State Senate Democrats have filed a resolution calling on Republican Attorney General Josh Hawley to back down from a lawsuit about the federal healthcare law. Minority Leader Gina Walsh, D-Bellefontaine Neighbors, says the federal suit could cause 2.5 million Missourians with pre-existing health conditions to lose insurance coverage within one year.

Senator Gina Walsh

“It’s getting harder and harder every day,” she says during a press conference. “There’s a lot of people out there this is going to effect. Every year we come here and we try and make it harder for people with lung diseases or industrial diseases to file a claim and get the treatment and the help that they need. Now, in this lawsuit, we’re going to make it harder.”

Sen. Jill Schupp, D-Creve Coeur, says about 332,000 Missouri children have pre-existing health conditions.

“We are talking about people we know: our friends, our family members, maybe even people here in this room, people who have been seriously sick or injured before,” Schupp says.

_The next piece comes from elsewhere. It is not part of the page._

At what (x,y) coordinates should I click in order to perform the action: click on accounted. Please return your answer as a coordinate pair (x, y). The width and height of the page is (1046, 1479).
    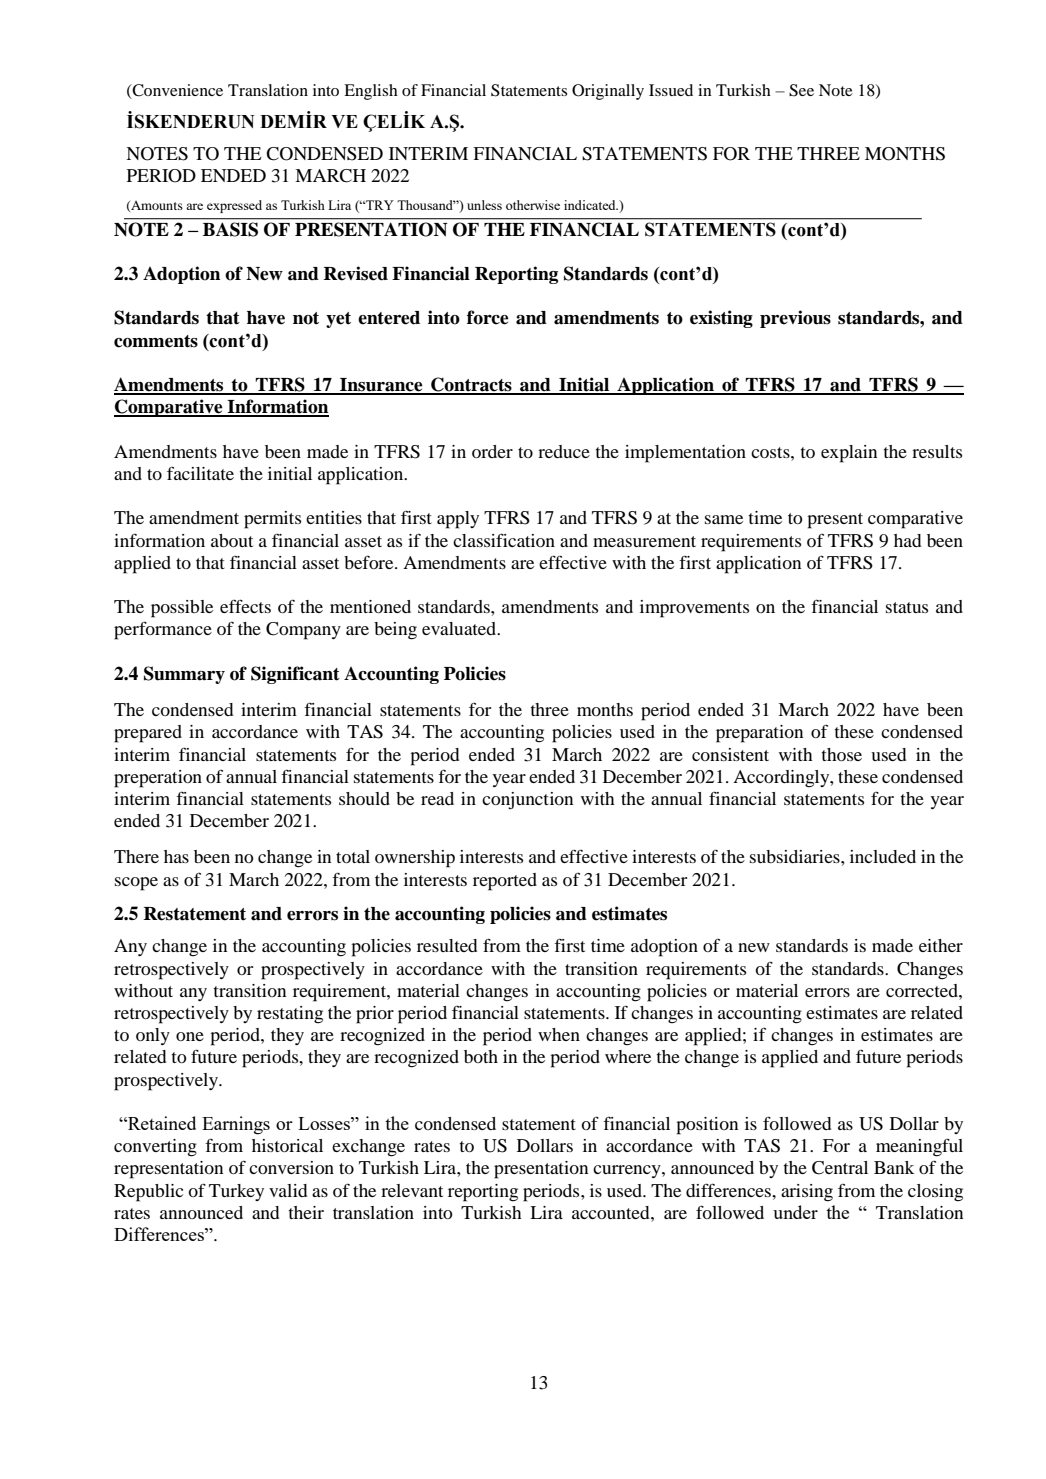
    Looking at the image, I should click on (612, 1212).
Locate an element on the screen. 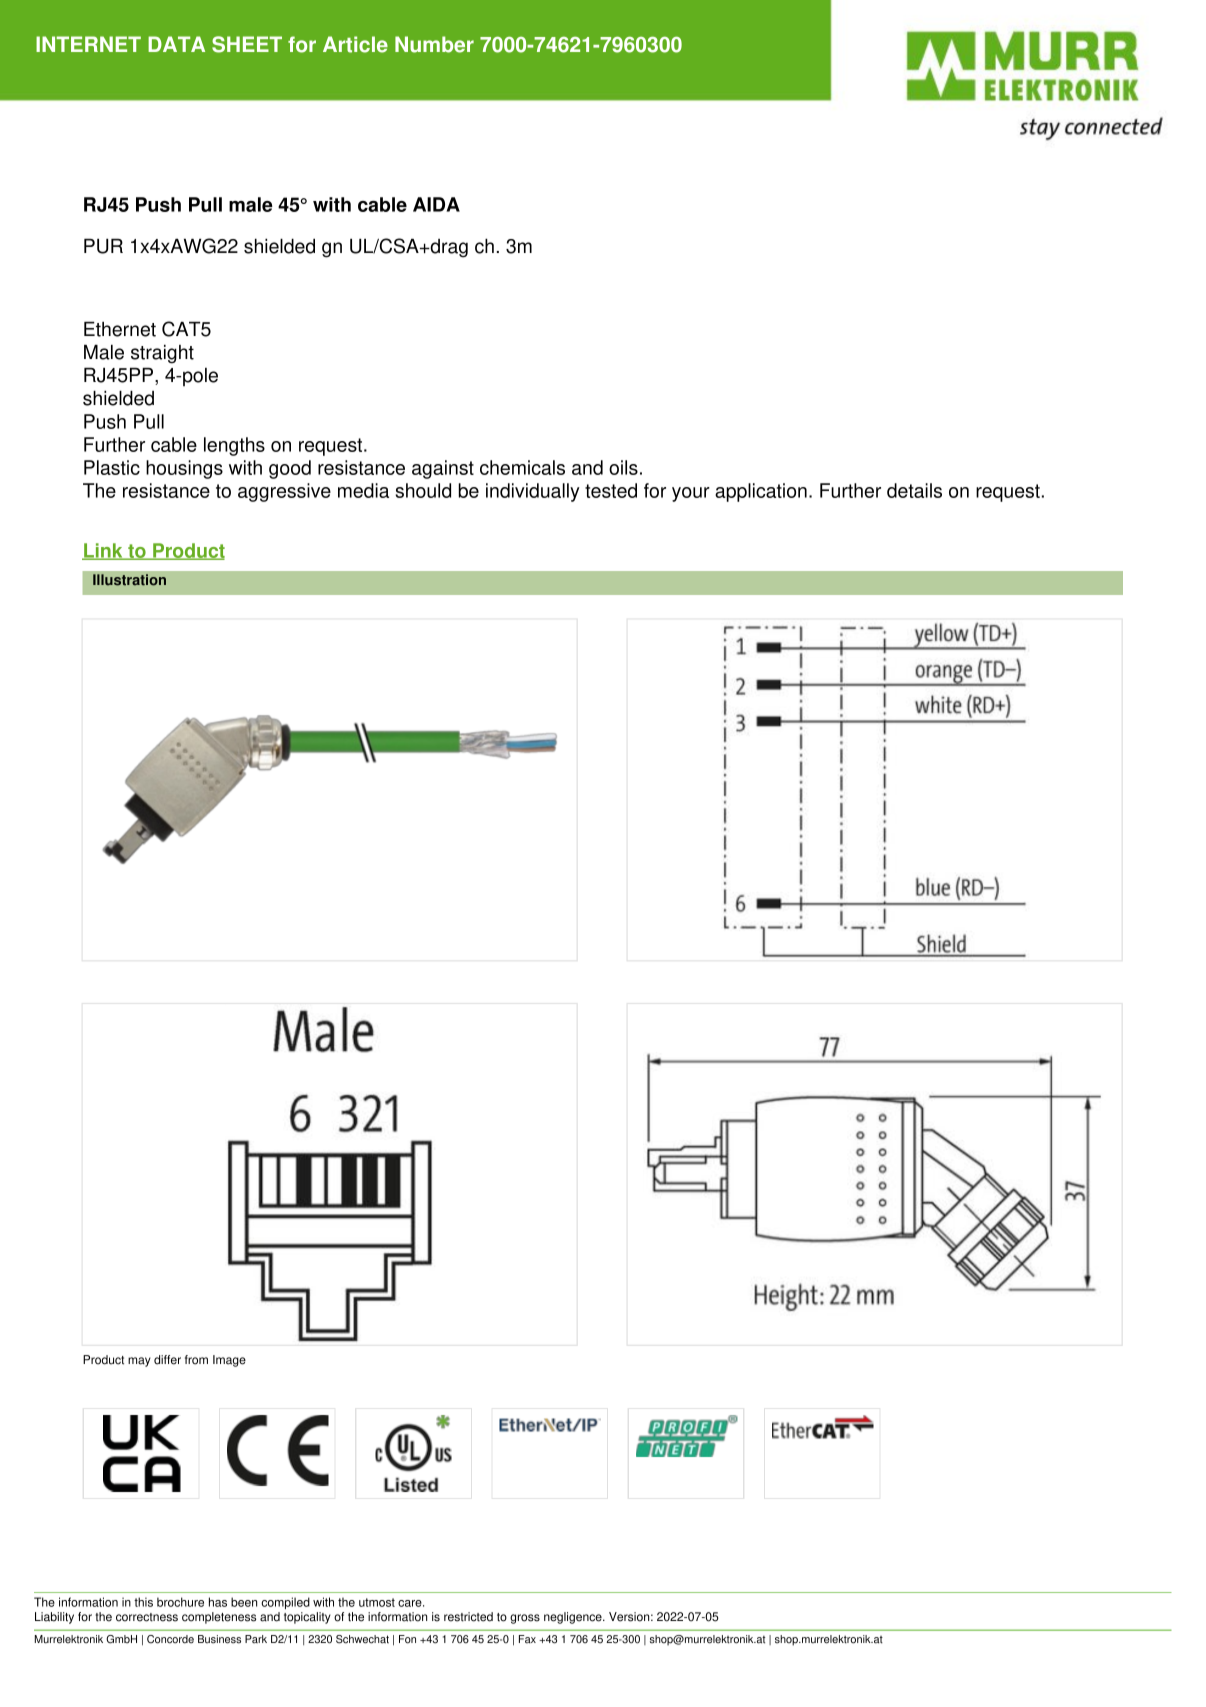  DATA is located at coordinates (176, 44).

According to a press release from the caucus, additional healthcare protections would also be eliminated if Hawley’s side wins, including the ability for young people to stay on their parents’ health insurance until age 26, a ban on annual and lifetime limits, a ban on insurance discrimination of women and small business tax credits.

Nineteen other Republican-led states have joined the lawsuit. It contends Congress’s elimination of a tax penalty for those who don’t buy insurance makes the law unconstitutional. Hawley adds that preexisting conditions should be covered but says the law must be overhauled to reduce healthcare prices.

Hawley is running to unseat Democratic incumbent Claire McCaskill. The race is expected to go down to the wire and is likely going determine which party controls the U.S. Senate.

Are Missouri Senate Democrats politicking?

“It’s not about politicking. It’s about doing the right thing,” Walsh says.

Schupp agrees by saying that all Missourians will be hurt if Hawley’s side wins.

Several non-partisan healthcare organizations have filed a brief opposing the federal lawsuit.

No Republicans in the GOP-controlled Missouri Legislature have signed onto the resolution.